Ramazzotti sa che nella prossima stagione sarà atteso al varco, che molti fari saranno puntati sulla sua figura anche perché buona parte dell'estate l'ha passata sulla bocca di tutti. Sarà un Briga di giovani quello del nuovo tecnico o i potenziali nomi nuovi verranno inseriti passo dopo passo? "Sicuramente sarà un Briga che integrerà i giovani all'interno del proprio organico, ma solo quando questi saranno veramente pronti. Lavoreranno al fianco della prima squadra, anzi con la prima squadra, ma senza porre loro alcuna fretta per poter fare un lavoro di qualità non solo dal punto di vista tattico e tecnico ma anche sul fronte psicologico. Dovranno imparare a conoscere l'ambiente della prima squadra, masticheranno amaro perché costerà loro fatica ma quando completeranno il loro percorso saranno un valore aggiunto per la prima squadra, non un peso o, ancora peggio, una paura. Il primo obiettivo sarà quello di non bruciare le tappe, ma la prima squadra nella prossima stagione sarà composta da ragazzi che hanno voglia di proporre calcio, di allenarsi e stare all'interno di un gruppo che avrà delle regole ma anche che abbiano l'ambizione di essere punto di riferimento all'interno della squadra e per i ragazzi che arriveranno da sotto. Questo è il nostro progetto".

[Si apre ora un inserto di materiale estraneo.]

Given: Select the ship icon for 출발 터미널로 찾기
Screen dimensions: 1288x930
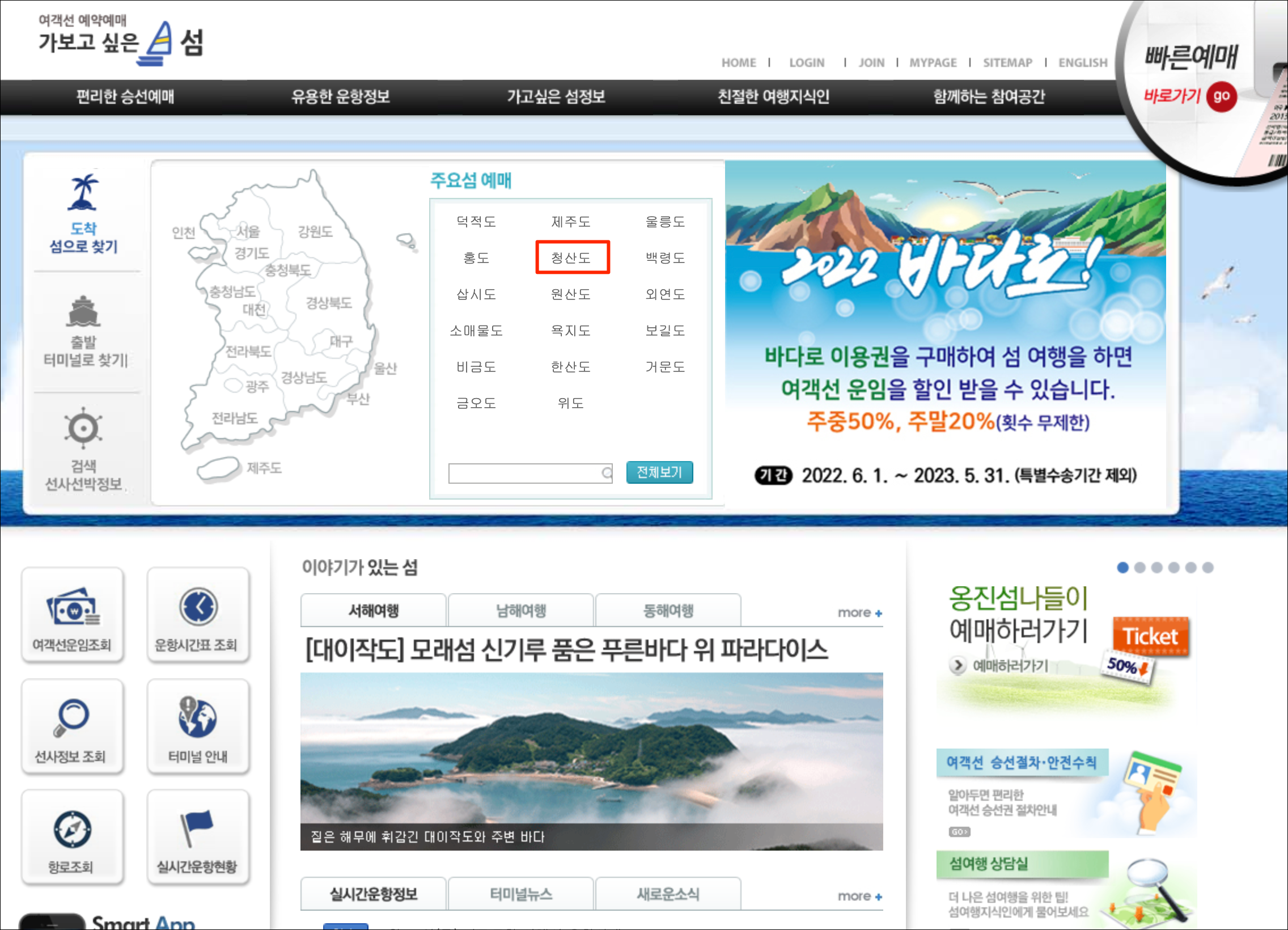Looking at the screenshot, I should tap(83, 312).
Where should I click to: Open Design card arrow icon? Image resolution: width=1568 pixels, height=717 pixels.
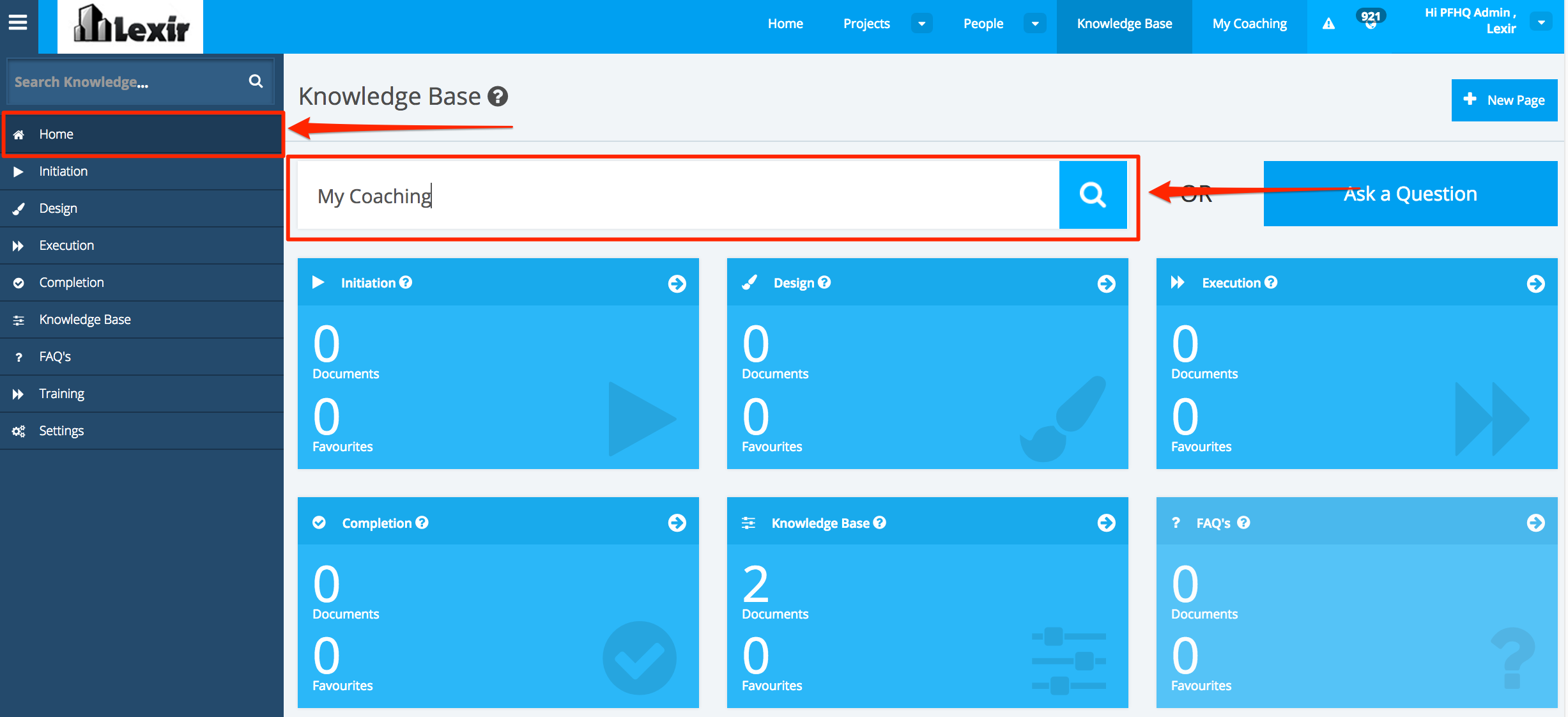pyautogui.click(x=1106, y=283)
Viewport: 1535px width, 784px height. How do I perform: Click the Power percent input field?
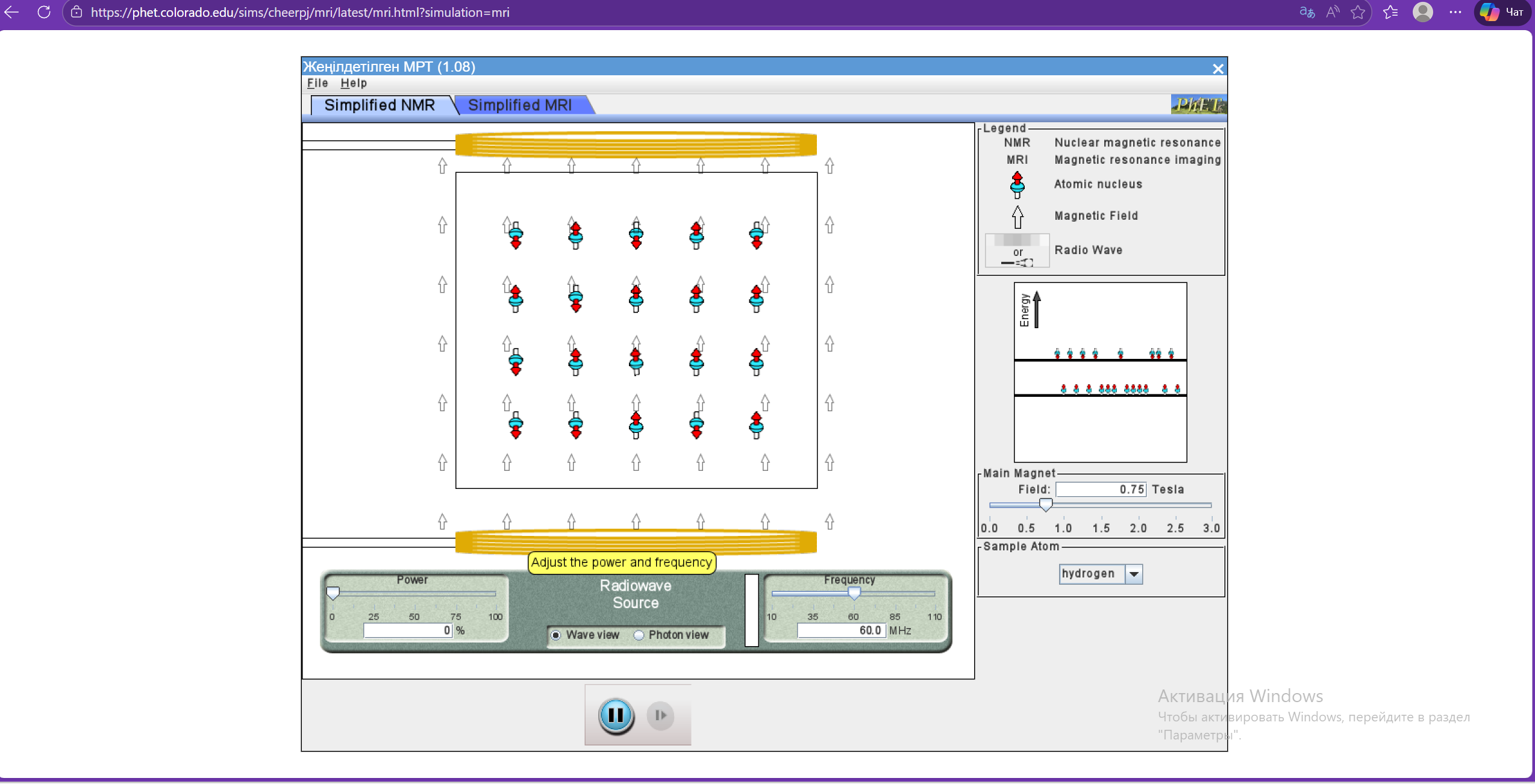407,630
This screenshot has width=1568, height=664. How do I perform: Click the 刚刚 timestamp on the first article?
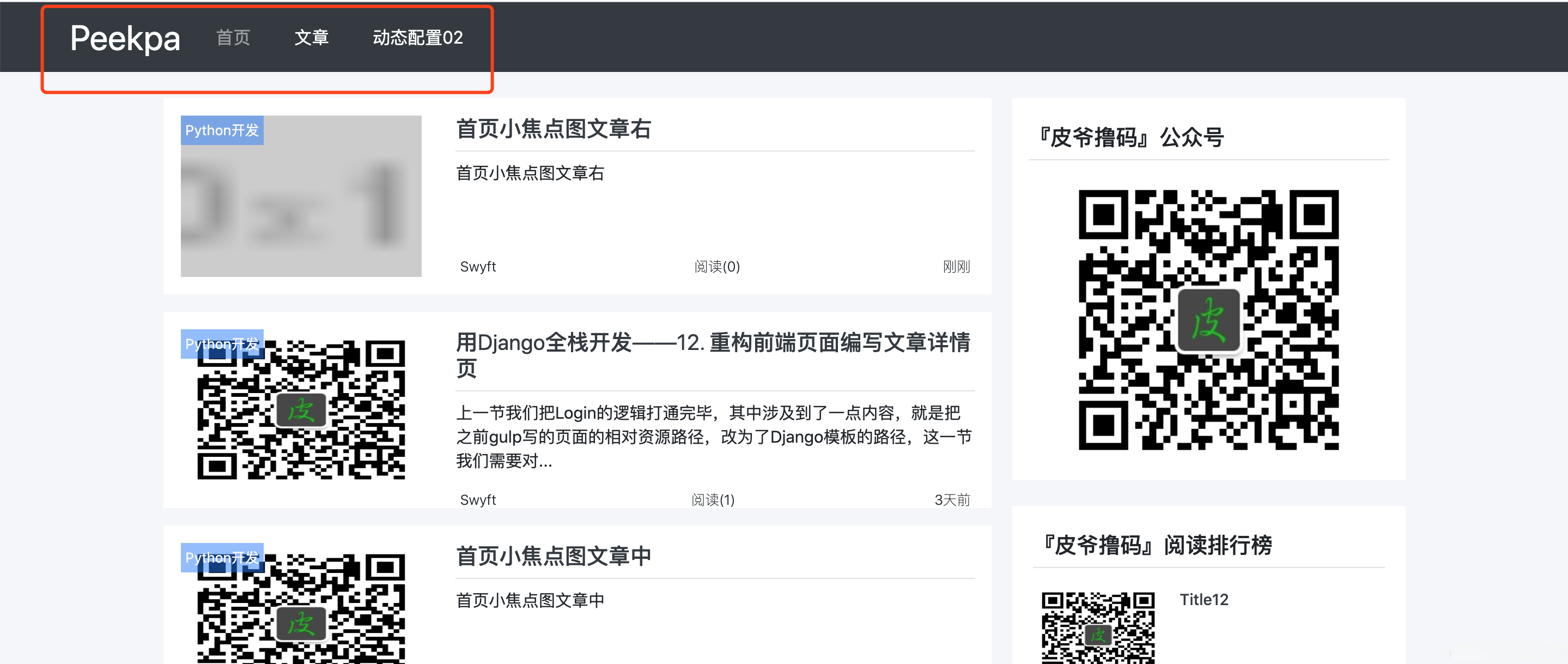[956, 266]
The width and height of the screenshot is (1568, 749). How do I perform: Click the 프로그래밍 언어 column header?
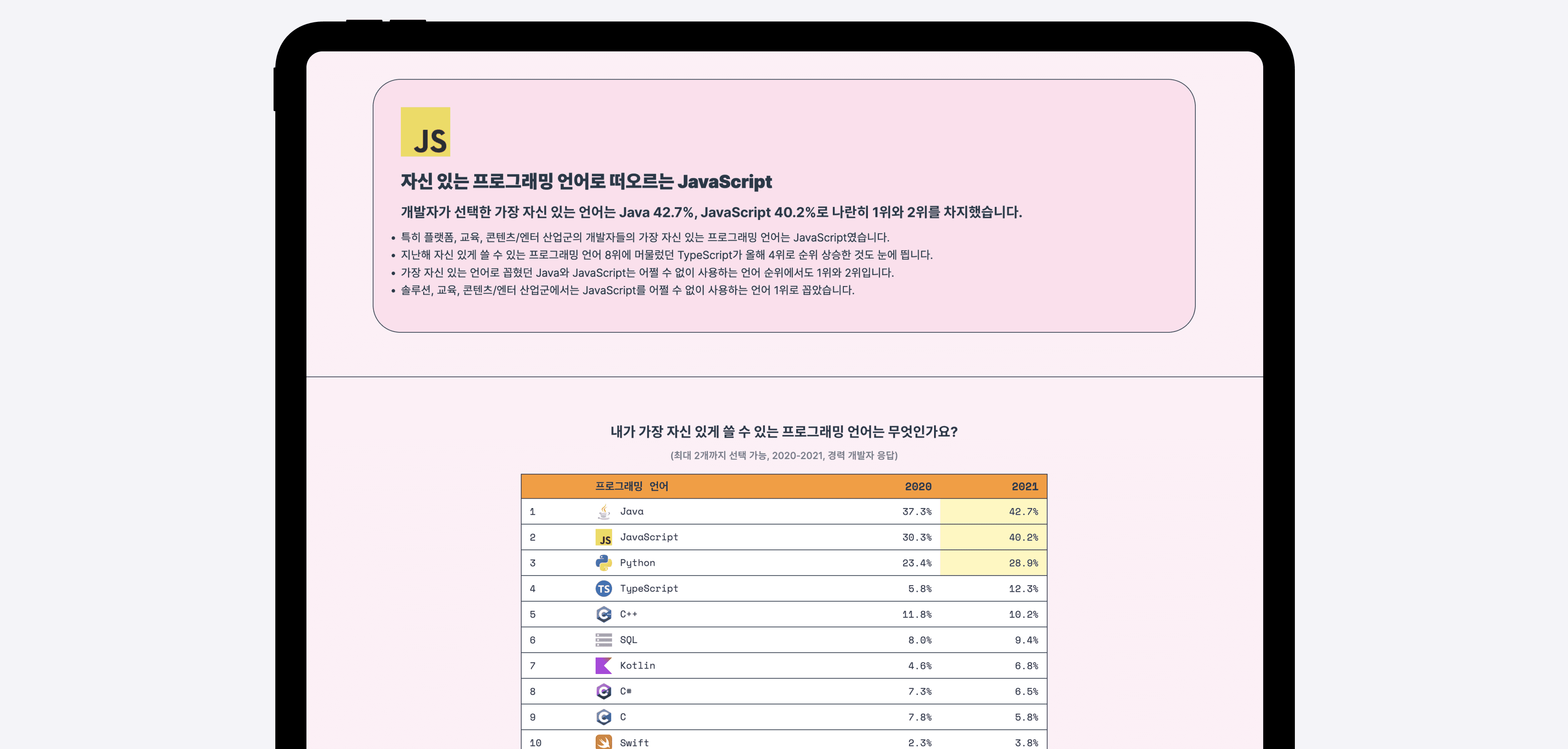[631, 486]
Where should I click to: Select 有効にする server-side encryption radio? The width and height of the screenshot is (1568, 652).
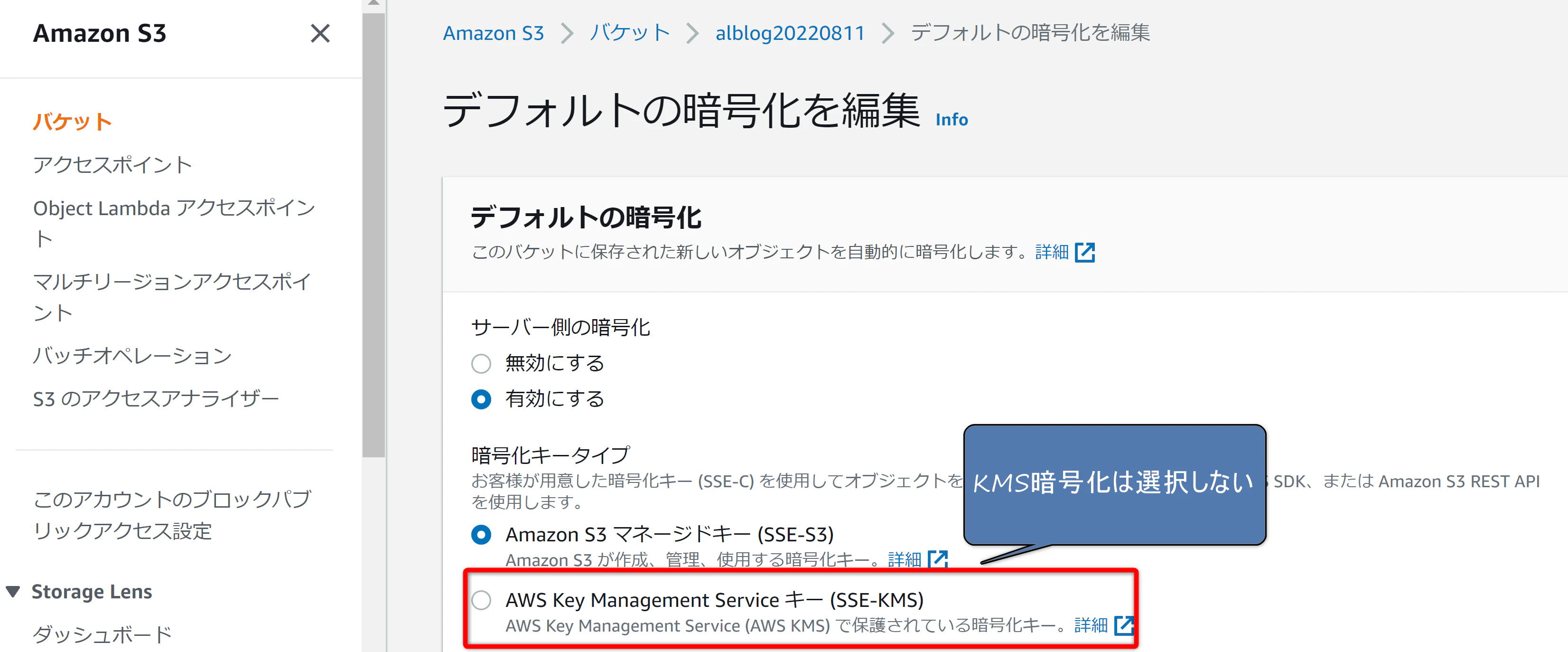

Spesso da più parti si sostiene che giocando con i giovani difficilmente si vincono i campionati e, andando ad analizzare le ultime stagioni del campionato di Promozione, può anche esserci un fondo di verità in un discorso che ha però anche le sue eccezioni. Quali le reali ambizioni che può avere un progetto strutturato come si sta facendo a Briga? "In verità anche nella scorsa stagione il Briga era tendenzialmente composto da ragazzi nati dopo il 1990 e le cose non sono andate poi così male come ha ricordato anche il presidente; quest'anno non ci scosteremo poi molto da questo trend, avremo giocatori di esperienza ma dalla carta d'identità ancora giovane perché nati nel '92, nel '93 o nel '94 che per le regole federali sono da considerarsi "vecchi" ma che per i miei standard hanno ancora molto da dare a questo Briga in cui i giovanissimi potrebbe veramente essere la sorpresa della stagione. Andremo in campo per determinare il risultato, seppur con tantissima umiltà, tutte le domeniche ben sapendo che al ritorno negli spogliatoi dovremo essere soddisfatti prima di tutto con noi stessi. Saremo attenti, dinamici, vigorosi, ma anche ragionatori perché io voglio una squadra che pensi durante tutte le situazioni di gioco: la cosa più importante dovrà essere la tranquillità per una squadra a cui alla partenza non viene chiesto nient'altro che l'obiettivo minimo, quello di mantenere la categoria. Il calcio è un gioco situazionale, vince chi ragiona meglio in tutti i momenti delle partite: il cervello e l'atteggiamento sono la prima cosa da allenare in un giocatore chiamato ad andare sul terreno di gioco".